Statutory provisions concerning unjust strata by-laws receive judicial consideration

1 March 2024

In a decision of interest for strata law practitioners, this week the NSW Supreme Court (Elkaim J) published its decision in Perpetual Corporate Trust Ltd v Owners Corporation SP6534; El Khouri v Owners Corporation SP6534 [2024] NSWSC 173, concerning unjust by-laws; exclusive use rights over common property; and maintenance obligations.

The proceedings concerned a penthouse apartment in Sydney with panoramic harbour views. A strata by-law provided conditional exclusive use rights of the balconies and rooftop which in practice could only be accessed from the penthouse. Those conditions included maintenance and repair work obligations in respect of the balconies and roof. If the work was not completed by a specified date then a sunset clause would dissolve the exclusive use rights.

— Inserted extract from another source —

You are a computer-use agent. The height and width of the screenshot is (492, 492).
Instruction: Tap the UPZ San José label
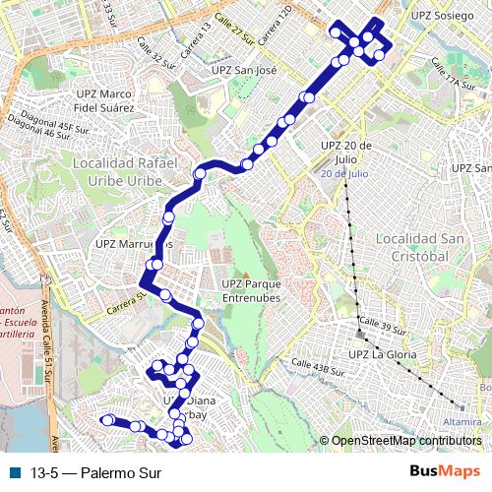click(245, 71)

The rights materially impacted the value of the lot.

The principal issues were whether the work had been performed in accordance with the by-law and the validity of the sunset clause. His Honour concluded that although the maintenance and repair works had not been performed strictly in accordance with the by-law, the sunset clause extinguishing the exclusive use rights was an unjust by-law under s149 of the Strata Schemes Management Act. This was because, balancing the interests of lot holders, the outdoor areas were an "intrinsic characteristic" to ownership of the penthouse, other lot holders had no expectation of using them, and the exclusive use of the outdoor areas significantly affected the value of the penthouse.

This is one of the first cases to consider the operation of s149.

Darrell Barnett
(stepping in for Madeline Hall who was unavailable for the hearing) and Hannah Robinson appeared for Perpetual Corporate Trust, the Mortgagee in possession of the penthouse. They were instructed by Travis Toemoe, Laurice Elten and Minal Chelliah of King & Wood Mallesons.